EU-HYBNET held its 2nd Future Trends Workshop, #FTW on 5th of March 2022, in hybrid format (in person and online).The goal of the annual Future Trends’ Workshop is to think outside of the box and creatively about the future threats to our societies in Europe and what type of hybrid threat potential there is. The theme for the EU-HYBNET Future Trends’ workshop 2022 was “Democracies on the Edge?”. The aim of the workshop was to organize in-depth discussion on the challenges brought to democracy from polarization, radicalization of political debates, populism and how those are accentuated by the digital media.
The event was opened and chaired by Dr. Hanna Smith, director of research and analysis at European Center of Excellence for countering Hybrid Threats (Hybrid CoE) together with Dr. Sabina Magalini Researcher at UCSC. It gathered more than 100 people. The keynote speech by Mr.Jonas Cederlöf – DG DEFIS stressed that in our current security environment it is important to know also what we are doing ourselves to increase our resilience against hybrid threats as well as what the adversaries are doing. The keynote panel with programme director of European Digital Media Observatory (EDMO) Dr Lauri Tierala and the strategic advisor for research at the German Council on Foreign Relations Dr. Georgios Kolliarakis explored the importance of evidence in decision-making and response planning while at the same time there is a need to write strategies that are forward looking and based on foresight.
Breakout sessions were divided into three groups:
* Changing populism: what are the forms of populism? How will populism evolve and will it be a determining political movement in the future? * Instrumentalization of social networks: what are current social networks?

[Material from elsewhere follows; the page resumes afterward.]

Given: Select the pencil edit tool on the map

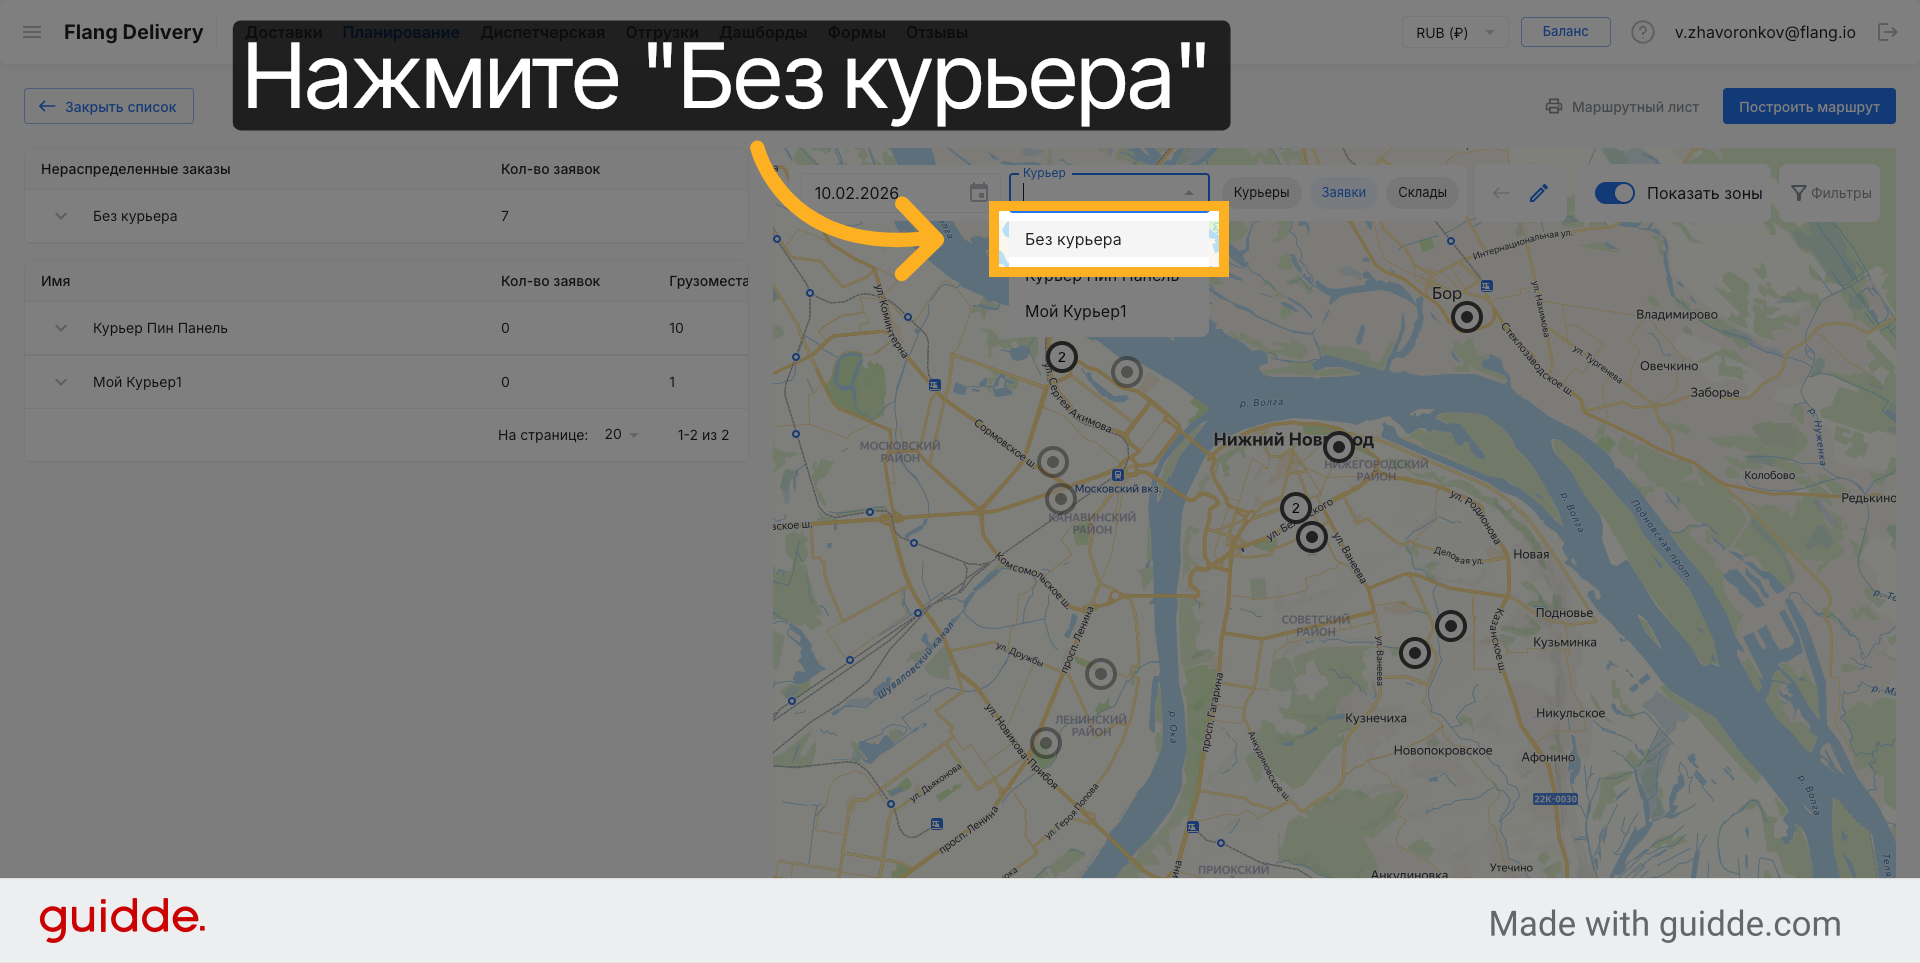Looking at the screenshot, I should click(1539, 193).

How will the galaxy of social networks look like in the future? Will information virality models give and deepen social networks’ future harm potential at systemic levels? * Constitution of international groups: what narratives and topics unite and create movements transnationally? How this can be used as a tool by outside actors? Are these likely to grow into political force or are they more a disruption?
Conclusions and findings from the breakout sessions:
Identifying trends, which can have threat potential, in the social domain of democratic societies is not easy. Populism belongs to the category of concepts that are difficult to define, however it is part of democratic societies’ dynamics. Populism exposes our vulnerabilities and has potential to erode the comprehensive approach, designed to counter hybrid threats, from within. It can also act as force multiplier for hybrid threat activity and as destabiliser of our societies which then can result to unhealthy polarization.
The trends that were identified:
• Increasing difficulty to contextualise information which gives room for malign influence and misinterpretations. • Increasing profiling of individual and group behaviours – for priming purposes? How this will be used against us in the future remains to be seen. • Digital social networks are increasingly also a space for “counter attacks”, not only for hybrid threat actors to exploit. How the rise of “cyber stars” and ability to wage cyberwarfare from home will affect our societies? • Formation of new type of networks with unexpected connections. How an antivaccination people will find anti-NATO groups and how they might end up spreading pro-Russian narratives – many more of examples like this exists. Are states able to address the new type of transnational networks?